Когда в Екатеринбурге расстреляли царскую семью, Иоффе сообщили только о казни бывшего царя, а о том, что убили и царицу, и детей, не сказали. Немцы требовали от Иоффе подробной информации, а он сам ничего не мог добиться от Москвы. Наконец, когда через Берлин проезжал председатель ВЧК Дзержинский (инкогнито, под фамилией Доманский), направляясь в Швейцарию, он сказал Йоффе правду. И объяснил, что Ленин запретил ему сообщать об этом: «Пусть Иоффе ничего не знает, ему там, в Берлине, легче врать будет».

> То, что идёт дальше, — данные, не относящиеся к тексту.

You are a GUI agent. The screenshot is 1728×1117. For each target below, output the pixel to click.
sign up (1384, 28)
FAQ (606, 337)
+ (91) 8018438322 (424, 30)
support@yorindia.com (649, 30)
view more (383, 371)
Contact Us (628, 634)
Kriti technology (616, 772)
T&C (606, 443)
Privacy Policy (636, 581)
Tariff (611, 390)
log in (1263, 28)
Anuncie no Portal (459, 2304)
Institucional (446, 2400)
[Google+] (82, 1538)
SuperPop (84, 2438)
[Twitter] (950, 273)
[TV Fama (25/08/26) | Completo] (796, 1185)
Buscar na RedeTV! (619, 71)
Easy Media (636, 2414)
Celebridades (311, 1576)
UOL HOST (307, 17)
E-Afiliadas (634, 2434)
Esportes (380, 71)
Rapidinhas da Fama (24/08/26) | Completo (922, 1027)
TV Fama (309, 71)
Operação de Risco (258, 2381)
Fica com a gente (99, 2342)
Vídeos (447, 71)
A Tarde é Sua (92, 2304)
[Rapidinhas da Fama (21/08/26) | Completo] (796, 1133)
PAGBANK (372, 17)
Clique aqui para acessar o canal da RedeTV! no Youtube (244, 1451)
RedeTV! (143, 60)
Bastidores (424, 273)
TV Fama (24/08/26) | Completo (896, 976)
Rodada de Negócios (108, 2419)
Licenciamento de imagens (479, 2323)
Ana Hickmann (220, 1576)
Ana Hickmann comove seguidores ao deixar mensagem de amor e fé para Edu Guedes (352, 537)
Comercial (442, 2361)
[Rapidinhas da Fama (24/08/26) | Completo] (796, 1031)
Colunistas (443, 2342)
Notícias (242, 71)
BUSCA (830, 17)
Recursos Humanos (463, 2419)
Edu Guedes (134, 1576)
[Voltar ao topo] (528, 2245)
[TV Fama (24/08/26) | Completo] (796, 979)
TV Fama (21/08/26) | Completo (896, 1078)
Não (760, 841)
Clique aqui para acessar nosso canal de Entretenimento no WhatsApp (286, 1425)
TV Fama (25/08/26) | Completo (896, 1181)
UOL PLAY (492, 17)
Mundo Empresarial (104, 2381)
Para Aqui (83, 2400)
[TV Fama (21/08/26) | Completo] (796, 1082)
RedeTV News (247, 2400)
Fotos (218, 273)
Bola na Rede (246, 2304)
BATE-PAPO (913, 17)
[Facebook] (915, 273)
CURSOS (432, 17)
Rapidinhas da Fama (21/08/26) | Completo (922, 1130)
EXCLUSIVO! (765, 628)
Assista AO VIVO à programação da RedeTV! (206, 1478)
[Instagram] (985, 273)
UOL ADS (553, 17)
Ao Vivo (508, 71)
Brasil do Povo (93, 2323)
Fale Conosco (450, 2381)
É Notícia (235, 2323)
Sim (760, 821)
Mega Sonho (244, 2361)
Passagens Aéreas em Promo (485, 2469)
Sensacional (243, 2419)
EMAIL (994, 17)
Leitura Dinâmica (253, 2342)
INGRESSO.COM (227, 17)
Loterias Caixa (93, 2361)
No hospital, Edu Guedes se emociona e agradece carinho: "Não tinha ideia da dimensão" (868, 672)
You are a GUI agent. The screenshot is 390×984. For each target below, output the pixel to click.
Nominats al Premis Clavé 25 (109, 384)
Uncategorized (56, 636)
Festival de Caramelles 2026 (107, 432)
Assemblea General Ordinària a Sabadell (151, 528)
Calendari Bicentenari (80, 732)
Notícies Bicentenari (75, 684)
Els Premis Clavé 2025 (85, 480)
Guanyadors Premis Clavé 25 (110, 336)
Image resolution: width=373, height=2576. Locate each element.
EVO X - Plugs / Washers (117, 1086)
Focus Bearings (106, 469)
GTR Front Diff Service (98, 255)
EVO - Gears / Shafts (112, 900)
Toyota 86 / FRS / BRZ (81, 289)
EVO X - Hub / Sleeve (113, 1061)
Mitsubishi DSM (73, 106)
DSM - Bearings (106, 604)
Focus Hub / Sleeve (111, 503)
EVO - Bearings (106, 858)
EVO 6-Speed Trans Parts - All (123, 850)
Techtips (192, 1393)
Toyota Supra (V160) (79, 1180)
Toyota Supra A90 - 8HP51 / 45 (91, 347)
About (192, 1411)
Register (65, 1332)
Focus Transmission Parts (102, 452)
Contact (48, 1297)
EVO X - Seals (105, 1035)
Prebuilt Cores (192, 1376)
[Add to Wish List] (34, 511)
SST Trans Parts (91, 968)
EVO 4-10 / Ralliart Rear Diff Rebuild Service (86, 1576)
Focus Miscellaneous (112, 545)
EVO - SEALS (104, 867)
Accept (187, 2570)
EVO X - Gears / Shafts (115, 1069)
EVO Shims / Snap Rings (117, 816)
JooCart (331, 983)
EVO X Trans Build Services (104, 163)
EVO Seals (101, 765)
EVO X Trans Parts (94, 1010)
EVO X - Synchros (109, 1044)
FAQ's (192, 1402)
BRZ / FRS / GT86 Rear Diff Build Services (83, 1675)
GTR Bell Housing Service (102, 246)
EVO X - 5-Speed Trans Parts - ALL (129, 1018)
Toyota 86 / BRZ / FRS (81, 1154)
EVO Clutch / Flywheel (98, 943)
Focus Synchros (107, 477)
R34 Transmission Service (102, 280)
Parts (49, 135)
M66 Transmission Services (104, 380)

4 ноября 1918 года немецкое правительство заявило, что разрывает отношения с Россией и высылает из Берлина советское полпредство. 6 ноября Иоффе и его сотрудники выехали из Берлина. Формальным поводом стали пропагандистские листовки, найденные в случайно разбившемся ящике советского дипломатического багажа. В реальности в Германии уже начиналась ноябрьская революция.
В Москве Наркоминдел признал временным представителем интересов германских граждан в России некий Революционный Совет германских рабочих и солдат в Москве. Входящие в него немцы захватили опустевшее здание германского посольства и подняли над ним красный флаг, приветствуя революцию у себя на родине. 13 ноября ВЦИК как высший орган государственной власти аннулировал Брестский мир.
Всякая дипломатическая деятельность прекратилась. Чичерин и его немногочисленные помощники в наркомате фактически остались без работы. В декабре 1918 года Швеция разорвала дипломатические отношения с Советской Россией. Полпред в Швеции Вацлав Боровский был предупрежден о том, что он должен покинуть страну. Так же поступила Дания. Раздраженный и разобиженный Боровский предложил Ленину в ответ выслать из России всех граждан Скандинавских стран. Чичерин был против, объяснив, что крупных дипломатов из этих стран в России уже нет, а остались рядовые сотрудники, которые весьма полезны для поддержания хотя бы каких-то контактов с Западом.
Боровский вел переговоры с Эстонией, открыл постоянное представительство Советской России в Риме. 10 мая 1923 года он приехал в Лозанну для участия в международной конференции. Он должен был подписать конвенцию о режиме судоходства в черноморских проливах. Боровский ужинал в ресторане, когда Морис Конради выстрелил ему в затылок. Убийца всадил две пули в сидевшего рядом корреспондента российского агентства новостей РОСТ Ивана Львовича Аренса и одну – в помощника полпреда Максима Анатольевича Дивильковского. Тогда они оба выжили. В 1938 году Аренса расстреляют на родине как «немецко-польского шпиона».